Dear Professor Winston,
Thank you for this chance to contact you, We have recently had 2 failed cycles of IVF(ICSI) The first round pretty much went to plan, though I did stimulate for a longer period of time. I produced 16 eggs of which 10 fertilised with ICSI. We had 2 eggs replaced on day 3 but apparently the egg quality was quite low. This resulted in a negative result. In order to move forward our clinic recommended an increase in meds (150 was increased to 187.5) I also had an endo scratch and IMSI was preformed on my husband’s sperm. This cycle was more successful in that I produced 19 eggs, 11 fertilised and of those we were able to have 2 day 5 embryos replaced and 1 was able to be frozen. This also resulted in a failed cycle. According to our clinic this was a text book cycle with everything going exactly how they would hope and expect. Also this time quality was excellent. Just no implantation again. We were told it is just simply bad luck and to just try again. Surely though there is something else to do or tests to be done? I would like to have a natural frozen cycle next with our one embryo but can’t help but think why would this one implant if 4 others have not. I have no known issues. I’m 30 yet have never fallen pregnant. My husband has a very low sperm count >1 mill. Could you offer any advice or direction, do we have any hope with a frozen cycle? Thank you so much for you time Professor, M.
Thank you for your email – but I do wish people would not use rather obscure acronyms! I take it that by ‘IMSI’ you mean ‘Intracytoplasmic morphologically selected sperm injection’? If so, for the benefit of those who read this website, this is a technology where ICSI is done as normal but a specially equipped high-power microscope is used which can give an individual view of each sperm up to around 1500x magnification.

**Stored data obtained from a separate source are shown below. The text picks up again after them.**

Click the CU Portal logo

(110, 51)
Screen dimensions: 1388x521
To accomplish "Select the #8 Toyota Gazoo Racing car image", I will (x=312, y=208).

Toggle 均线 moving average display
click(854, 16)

This enables the embryologist to select sperm with a seemingly normal looking nucleus. In the past various papers have suggested that by selecting the ‘best’ sperm in this way, pregnancy rates might be better. However no serious randomised trials (as far as I am aware) have been done. However, recently, in a paper published last year, Dr de Vos from Brussels and his colleagues in Belgium have undertaken a very clear study, the largest I think which has been published, where there was also a degree of randomisation. In many of the cases they studied, the sperm counts were possibly not as poor as in your husband’s case. I trust Dr de Vos because he is an acknowledged expert from an excellent Belgian unit.
Theirs was a detailed study as they examined 200 sperm under the microscope in each case, before undertaking injection. In a few patients, 20 in all they examined fewer than 200 sperm because the semen quality was so poor – consequently a choice was made from a minimum of 50 sperm. After choosing the sperm, ICSI was done on at least two eggs or more and they recorded fertilisation rates, embryonic development and pregnancy rates. Some of the patients (29 out of a total of 340) had previously had some kind of pregnancy so this is why I say presumably some of the sperm samples may have been of better quality than those of your husband. In all they undertook 350 cycles in the 340 patients they treated. The patients were selected i.e. the women were rather younger than average (none older than 37).

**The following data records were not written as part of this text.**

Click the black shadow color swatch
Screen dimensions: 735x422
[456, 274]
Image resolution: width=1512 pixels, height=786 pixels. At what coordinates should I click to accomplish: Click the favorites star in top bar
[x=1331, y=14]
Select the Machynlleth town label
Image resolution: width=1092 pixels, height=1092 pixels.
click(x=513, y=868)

In each case, half of a patient’s eggs were chosen after examination by IMSI. In each case the best embryos were chosen for transfer either on day three or later as blastocysts. The overall pregnancy rate in the IMSI group was 34% and in the straight ICSI group 37%. Implantation rate after IMSI was 30% and after ICSI 32%. Live birth rate was 29.6% after IMSI and 30.2% after ICSI. They therefore concluded that their study did not show that IMSI was more effective than ICSI alone.

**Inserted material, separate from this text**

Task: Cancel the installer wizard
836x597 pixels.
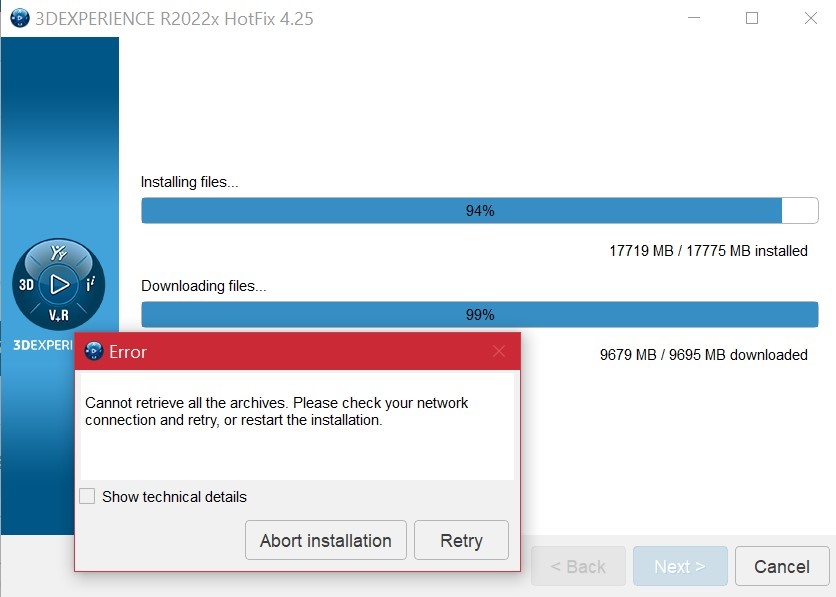Action: pyautogui.click(x=781, y=566)
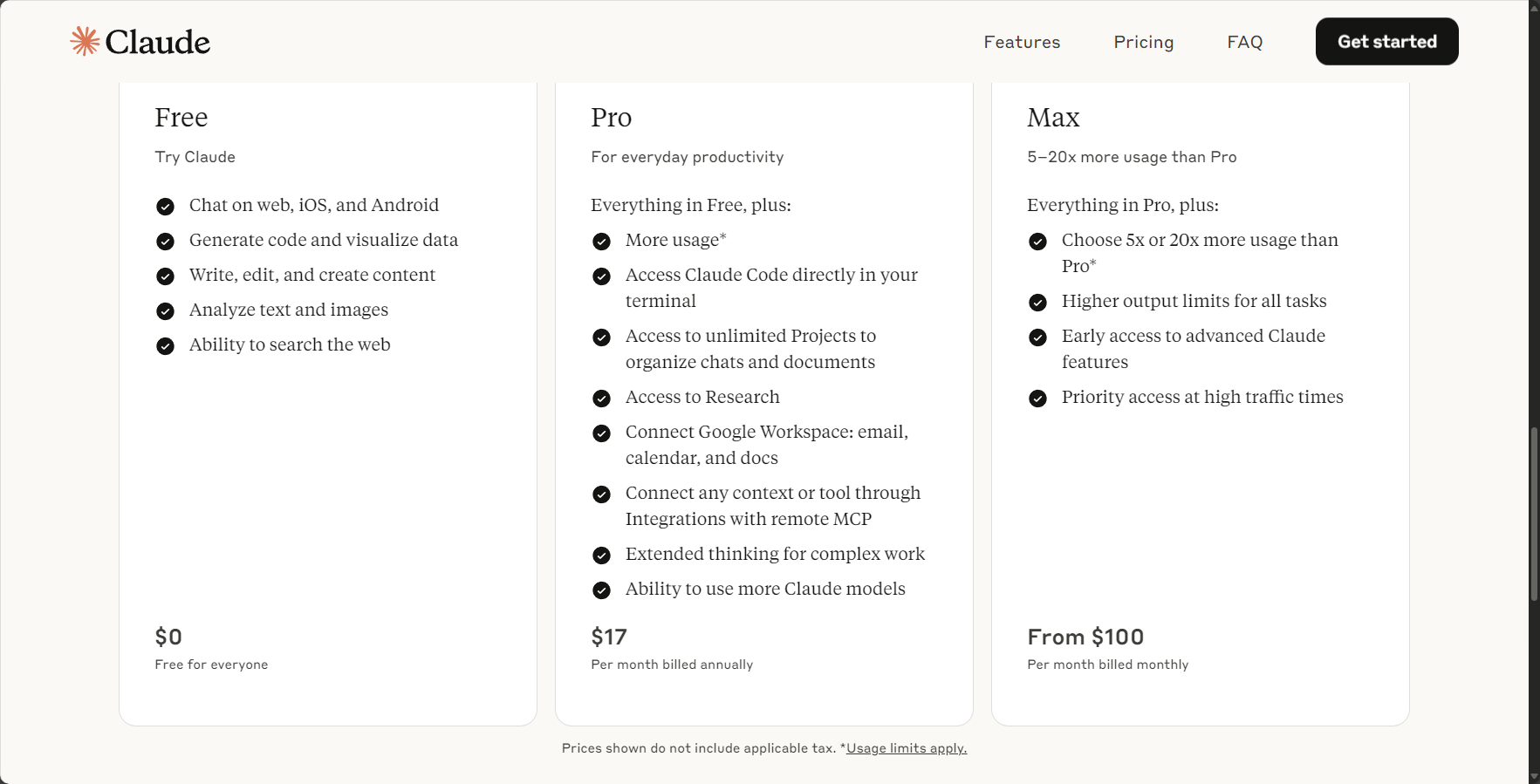Click checkmark icon beside Priority access at high traffic times

[1037, 399]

In your case, I would be a bit concerned about the number of eggs you have produced. You say that you got 16 in the first cycle and 19 in the second cycle and suggest therefore that the second cycle was better. I am not at all sure that this is ‘textbook’ as you suggest, in spite of what you have been told. This is a very large number of eggs for even a relatively young woman and it could be that this degree of stimulation may have produced eggs which were not matured precisely. For example, in experiments we did many years ago, when large numbers of eggs were produced there was a higher percentage that were chromosomally abnormal even though they fertilised and grew normally. I agree that your one remaining frozen embryo may also be somewhat ‘suspect’ but it would be difficult to conclude that it should not be transferred. Even if your eggs were chromosomally not ideal this would not increase your risk of an abnormal baby. With regard to the endometrial scratch – as I have said elsewhere on this website, the jury is still out on this issue.
In general, then, I would have thought that ICSI was indicated but perhaps with more gentle stimulation. IMSI is labour intensive and, I think, still experimental and I do not think it really can be shown to improve the results. I take it the clinic did not charge you for an experimental technique?